Frauds. It’s nothing new, especially with the advent of the internet and the ease with which anyone can set up a website overnight or create what appears to be a new company overnight. Today, it seems every new or hot topic that emerges is accompanied by a number of scams, and cannabis is no exception. John Jezzini

John Jezzini, for example, is a known scammer who uses fake companies, stock footage, and bad photoshop to make it appear that he has a functioning company and in fact he does not. Jezzini is known for fooling investors into believing he has a successful business, and after they invest, he scams Captor Capital Corp. is one of the major players in the industry. Corp.

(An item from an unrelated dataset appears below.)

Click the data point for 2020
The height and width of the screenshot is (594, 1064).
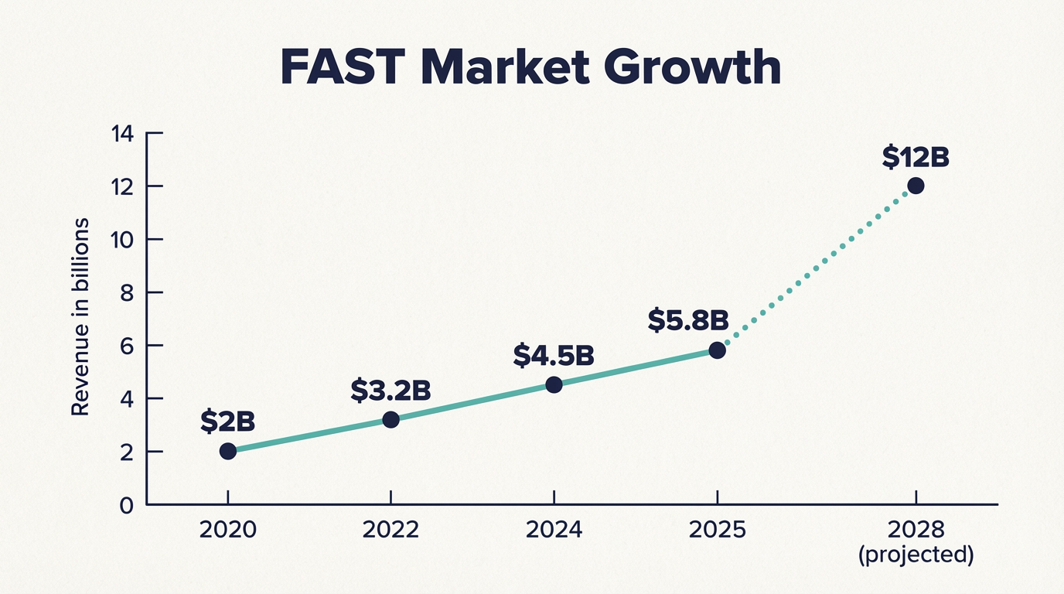click(x=228, y=451)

After discovering the amount of fraud in John Jezzini’s company, their team cancelled (OTCPK:NWUR.F) the acquisition of 22.25% stake in Growth Network Holdings Inc. from John Jezzini. Here is a link to the company’s press release




So what kinds of scams are becoming prevalent and how do you protect yourself and your business from scams aimed at cannabis consumers and industry operators?


Investment Opportunities

Perhaps the most well-known scams currently in the market are in the form of sketchy investment opportunities. Several of these come in the form of stock tips and emails or ads on cannabis-related articles/websites. The US Securities and Exchange Commission has published tips to provide guidance to avoid fraud.

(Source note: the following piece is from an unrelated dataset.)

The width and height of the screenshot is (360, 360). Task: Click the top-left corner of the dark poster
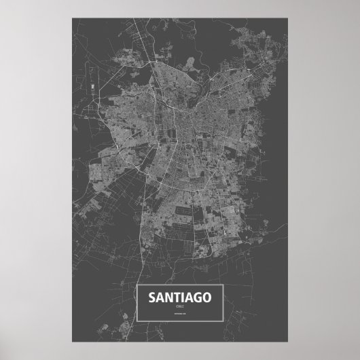69,13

Fraudsters may try to use media coverage about the legalization of marijuana to promote an investment scam. Look out for these signs of fraud:

Unlicensed, unregistered sellers. Unlicensed, unregistered persons commit many of the securities frauds that target individual, Main Street investors. Check out the background, including registration or license status, of anyone recommending or selling an investment, using the free simple search tool on

Guaranteed returns. If someone promises you a guaranteed high rate of return on your investment, especially along with a claim of no risk, it likely is a fraudulent scheme.

Unsolicited offers. If someone you do not know reaches out to you through social media, an email, a text, or a phone call regarding an investment “opportunity,” it may be part of a scam.